Even the recent unrest in Jammu and Kashmir is part of this game plan. As one Indian newspaper rightly said, Hindu fundamentalists have achieved what militants in the state were unable to do over many years – they have divided the Hindus from the Muslims.
I am not an intelligence or counter intelligence expert to comment on the actual threats to internal security in India or any other country. However, I have enough intelligence to understand that the judgment by the New Delhi High Court could promote illegal actions that would adversely affect the Muslims in India.

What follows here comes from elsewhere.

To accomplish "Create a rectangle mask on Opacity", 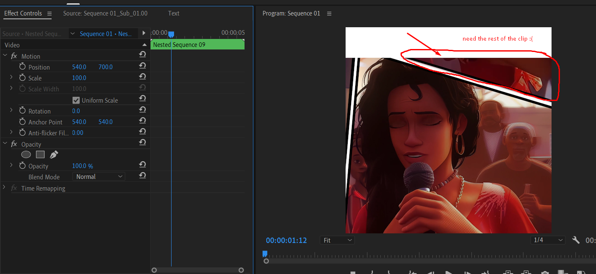I will pyautogui.click(x=40, y=154).
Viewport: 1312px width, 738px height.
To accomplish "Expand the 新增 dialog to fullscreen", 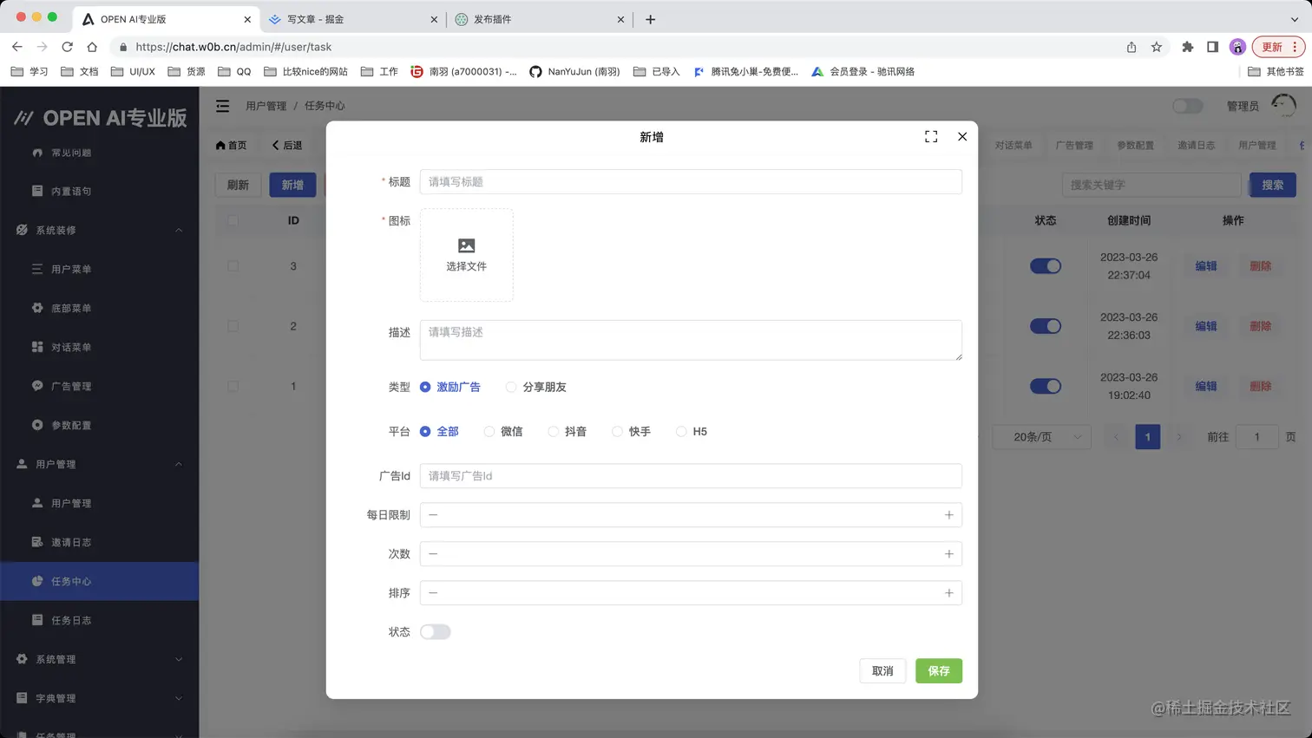I will coord(930,136).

It is common sense to understand that in the name of identifying illegal Bangladeshi migrants many Muslims in India will face unwarranted troubles, causing a further dent in fragile Hindu-Muslim relations across India. The government of Rajasthan has already started its drive to identify illegal Muslims in that state, particularly after the bomb blasts in Rajasthan.

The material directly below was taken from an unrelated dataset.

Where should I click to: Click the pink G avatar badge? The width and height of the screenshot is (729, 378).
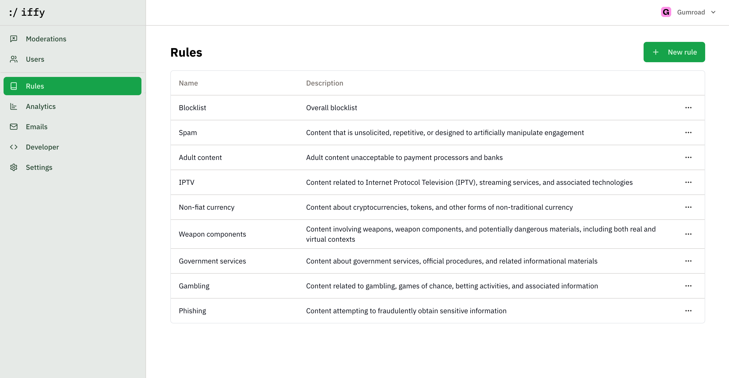pyautogui.click(x=666, y=12)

This policy raises many questions. How can the government distinguish an illegal migrant from a legal one in a country where a passport can be obtained without verification by paying a bribe? What guarantee is there that a move to identify illegal migrants will not be misused? In a country where law enforcement mechanisms are as lugubrious as one could imagine, where could a Muslim family go if it were reported to local police as “illegal migrants” by a neighbor who had his eye on the family's land?
Concerning internal security, the government should first address the problems of law enforcement. For starters, it might check whether all police stations in India have a functioning communications network. Would a single minister in any Indian state be able to guarantee that all police stations in his jurisdiction have at least a functioning telephone? Would a single state government confirm that all of its police officers have training in law enforcement and crime investigation? If it were so, the average criminal investigation would not rely on a confession extracted by torture, as is now common.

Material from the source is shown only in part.